There’s an expectation among some around the game—Roenick is merely representative—that a team on the verge of a Stanley Cup final ought to sell itself. That’s obviously wrong—the evidence is the empty seats—and pretending otherwise only serves to make you feel superior. This wouldn’t happen in Toronto, someone’s saying. Well, no shit, Ottawa’s not Toronto. (If I were forced to have a take here—which I most vehemently am not—it’s that the real “bad fans” are the ones who continue to pay absurd ticket prices to watch a crappy team and give ownership no reason to try to improve the product.)
There are real obstacles to filling this building. The Senators’ arena is way out in the suburbs of what is already only the sixth largest population center in Canada, and a government town to boot. In rush hour, that’s at least a half-hour drive from downtown.
These games aren’t cheap; the least expensive tickets available in this series started at $120, and even parking prices were jacked up for the playoffs. Let’s say you’ve got a family. Do you really want to spring for something like 600 bucks on tickets and parking and concessions to sit in the very last row of an arena, when you could see better for free from your couch?
Then there’s a generalized resentment of the owner. That bitterness didn’t come from nowhere, and there’s nothing more understandable than not wanting to put even more money in the pockets of a billionaire who doesn’t spend to the cap.
If you’re a fan, there are lots of good reasons to stay home. And yet it’s the fans who unfairly catch the shit for this. If there’s one thing that should not come from this discussion, it’s Ottawa taxpayers shelling out for a downtown arena. If Melnyk wants a new building to reap sellouts and charge higher ticket prices and pull in more revenue, the country’s 79th richest man can pay for it himself.
In the meantime, let’s dispense with the fictions about what makes a place a “hockey town.” (Hint: it’s not cold weather.)
“The thing is, we’re snobs, right?” asked NHL Insider Elliotte Friedman. “In Canada we think we’re like the hockey people and don’t talk to us about our sport.
“If that had happened in Arizona or Carolina or anywhere, you name it, we’d be killing them. We would absolutely be killing them.”
(The comparison isn’t inapt. Expansion only brought the modern Senators into being in 1992, making them just four years older than the Coyotes and five years older than the Hurricanes.

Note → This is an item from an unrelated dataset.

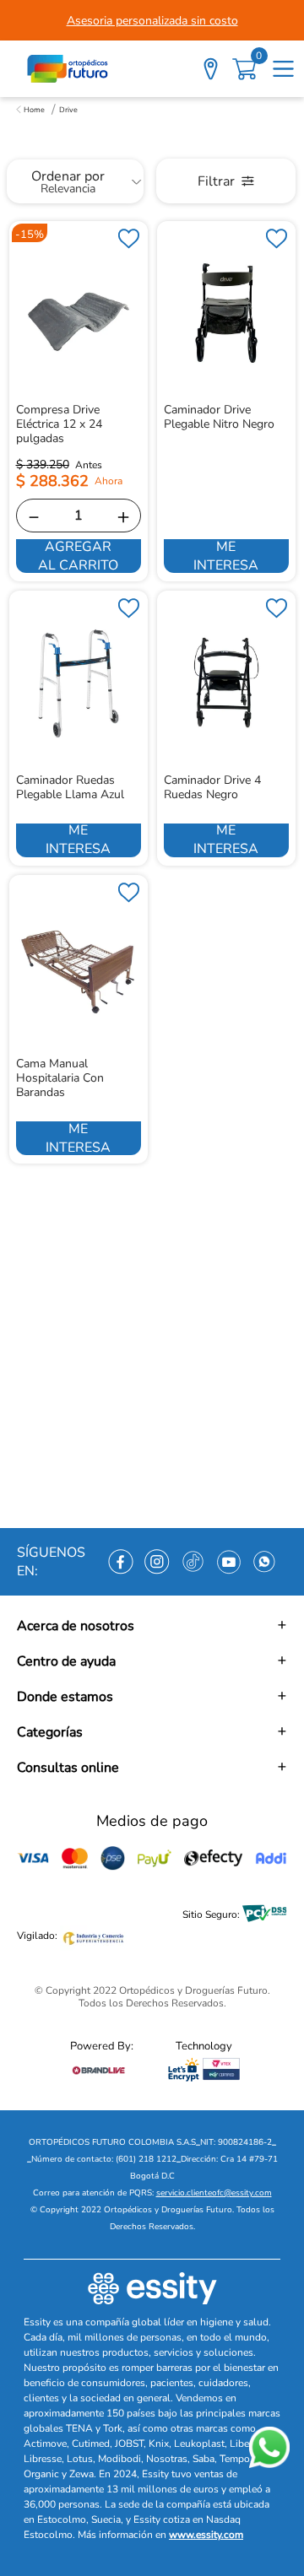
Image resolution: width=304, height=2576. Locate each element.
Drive (68, 110)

This is a franchise that a lot of NHL fans remember not existing, and that has really only had one full generation to set down roots.)
The thing is, Ottawa is getting killed for this. And the fans, sick of this being used as a taunt and of having their defensive-minded team being called “boring,” have reacted as you’d expect. Sitting between Toronto and Montreal, Ottawa is so used to hearing shit like this, even beyond hockey. If they’re gonna hear this when both those cities’ teams are golfing and the Senators are a game away from the finals, you damn well bet the fans are going to be defensive about it.
I’d urge Senators fans to ignore it all—what do you care if some rando in Toronto thinks your fandom is lacking, or if your rich guy owner isn’t maximizing his profits?—though I know that’s easier said than done.
I’d also urge everyone to stop thinking of fandom as something quantifiable, or of attendance as any sort of effective measure. If a fan does not want to pay to attend a game, that fan is 100 percent not at fault—there are no obligations here, or for any fan of any team at any time. If a company isn’t providing a product or service that fans are willing to pay for, the failing is on the company and its executives—the NHL and Melnyk, here—and it’s up to them to figure out where they went wrong.